* [SELECTED EXCERPT]
——————

Fossils present a distinctive (though not unique) setting for the application of the trust principle. Fossils are material objects that contain scientific knowledge within them or in their context. Unlike mathematical knowledge, or knowledge of a theory of physics, paleontological knowledge is embedded in a physical object and in a physical context. The information which the physical object contains is entitled to the same protection under the trust concept as is other knowledge—that is, it should be protected as a public good for public use and benefit. However, most knowledge, like the discoveries of mathematics, is not entwined with physical objects that superficially look like any ordinary object that can be held as private property. Therefore, some special rules are needed for the protection of objects like fossils that bear knowledge or ideas within material objects. While a significant vertebrate fossil and a lump of coal may seem to be similar objects that the laws of property would treat similarly, they are not. For example, there is no particular reason why coal or oil lying under the public lands should not become ordinary private property, to be disposed of at the will of a private owner, so long as the public is appropriately compensated.. But that is not at all the case with a scientifically important fossil found on the public lands (or, as we shall see, on private land either)..

Recognition of this unusual situation (knowledge physically contained within a material object) explains why the legal standing of scientifically valuable fossils needs to be differentiated from the legal status of other things found on or under the ground, such as coal or oil or diamonds, even though they may also be fossilized remains. (In this respect, scientifically valuable fossils are more analogous to archaeological remains found on the land than they are to other sorts of fossilized materials). This distinction between the mere material-object value of something from its scientific/educational value explains why federal statutes should declare objects such as scientifically valuable fossils to be in the public trust, and to protect them for their scientific and public value.

To implement the public trust principle as to paleontological knowledge, the law (law as used in the following pages refers to federal statutes) needs to separate out the merely material object-value of a fossil (and its setting) from its scientific value. The former (the material object-value) can properly be treated in whatever conventional ways objects on the particular public lands are treated; but the latter (scientific value) deserves to be safeguarded as an inalienable element of the public domain. This might at first seem a formidable task, but in practice it is not so difficult.

To take but one example, while significant fossil specimens no doubt belong in museums where they are available for scientific and public access, as far as public trust responsibilities are concerned, there should be no objection in principle to allowing casts to be made and marketed to collectors, so long as the work can be done without risk of damage to the specimen. Apparently there is considerable variation in policy among major museums today, some of which prohibit the making of casts, while others allow them solely for research purposes but not for sale, and still others permit marketing of casts, retaining a royalty payment to the institution that owns the original specimen. As to this latter point, nothing in public trust principle dictates how (or whether) economic benefits derived from such practices are allocated, so long as financial arrangements do not interfere with public access or with research.

——————

* [CHALLENGE 1] In the passage on fossils and the public trust, what do some museums retain when they permit the marketing of casts?
* [CHALLENGE 2]
Decide whether each statement agrees with the passage on fossils and the public trust, answering yes or no and quoting the words of the passage that decide it.
(a) Scientifically valuable fossils are more like archaeological remains than like other fossilized materials.
(b) Separating a fossil's material object-value from its scientific value is very hard to do in practice.
(c) All major museums prohibit the making of casts.

* [PROVIDED INFORMATION]
——————

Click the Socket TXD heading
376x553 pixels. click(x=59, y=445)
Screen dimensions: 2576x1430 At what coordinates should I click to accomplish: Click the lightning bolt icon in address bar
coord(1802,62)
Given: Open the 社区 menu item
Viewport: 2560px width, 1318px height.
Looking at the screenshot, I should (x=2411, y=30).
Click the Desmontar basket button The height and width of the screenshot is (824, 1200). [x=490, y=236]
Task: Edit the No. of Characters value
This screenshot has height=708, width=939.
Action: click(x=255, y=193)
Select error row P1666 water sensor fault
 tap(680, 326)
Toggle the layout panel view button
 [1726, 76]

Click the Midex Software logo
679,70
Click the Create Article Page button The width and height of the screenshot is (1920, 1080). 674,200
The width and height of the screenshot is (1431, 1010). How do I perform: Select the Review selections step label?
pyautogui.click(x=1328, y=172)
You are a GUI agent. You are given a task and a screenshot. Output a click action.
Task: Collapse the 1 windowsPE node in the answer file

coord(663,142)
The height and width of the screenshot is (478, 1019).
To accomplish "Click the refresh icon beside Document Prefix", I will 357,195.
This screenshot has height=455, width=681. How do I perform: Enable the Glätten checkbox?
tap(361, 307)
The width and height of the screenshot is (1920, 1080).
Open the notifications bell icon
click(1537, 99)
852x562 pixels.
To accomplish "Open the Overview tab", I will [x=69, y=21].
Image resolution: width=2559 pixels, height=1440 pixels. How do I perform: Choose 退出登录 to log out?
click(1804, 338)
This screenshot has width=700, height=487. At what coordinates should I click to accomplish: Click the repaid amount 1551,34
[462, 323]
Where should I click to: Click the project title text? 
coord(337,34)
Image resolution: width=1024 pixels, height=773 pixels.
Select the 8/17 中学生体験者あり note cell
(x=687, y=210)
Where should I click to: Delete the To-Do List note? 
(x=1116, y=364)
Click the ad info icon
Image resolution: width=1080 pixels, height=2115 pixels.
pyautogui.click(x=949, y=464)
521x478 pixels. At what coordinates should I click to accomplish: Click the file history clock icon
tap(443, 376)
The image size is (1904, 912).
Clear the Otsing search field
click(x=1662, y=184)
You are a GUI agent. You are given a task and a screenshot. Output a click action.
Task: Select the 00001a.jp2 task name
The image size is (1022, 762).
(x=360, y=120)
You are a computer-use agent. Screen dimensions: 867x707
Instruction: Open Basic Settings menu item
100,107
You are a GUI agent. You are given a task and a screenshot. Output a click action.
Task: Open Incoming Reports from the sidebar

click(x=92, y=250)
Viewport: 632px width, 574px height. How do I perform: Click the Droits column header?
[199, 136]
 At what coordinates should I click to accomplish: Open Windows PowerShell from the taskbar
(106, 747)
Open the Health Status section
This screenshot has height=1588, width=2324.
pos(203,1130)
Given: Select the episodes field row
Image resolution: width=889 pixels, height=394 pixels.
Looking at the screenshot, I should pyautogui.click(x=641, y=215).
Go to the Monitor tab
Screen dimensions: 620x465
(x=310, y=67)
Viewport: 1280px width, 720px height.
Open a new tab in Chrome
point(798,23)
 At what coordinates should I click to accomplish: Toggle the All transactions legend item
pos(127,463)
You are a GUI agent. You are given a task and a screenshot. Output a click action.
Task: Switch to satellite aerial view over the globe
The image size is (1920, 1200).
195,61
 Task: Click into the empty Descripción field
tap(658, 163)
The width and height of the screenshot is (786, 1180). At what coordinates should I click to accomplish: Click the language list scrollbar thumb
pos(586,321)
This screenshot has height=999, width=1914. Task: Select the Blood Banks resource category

——————

* [EXERCISE ANSWER 1] They retain a royalty payment to the institution that owns the original specimen.

* [EXERCISE ANSWER 2]
(a) Yes: "scientifically valuable fossils are more analogous to archaeological remains found on the land than they are to other sorts of fossilized materials"
(b) No: "This might at first seem a formidable task, but in practice it is not so difficult."
(c) No: "Apparently there is considerable variation in policy among major museums today"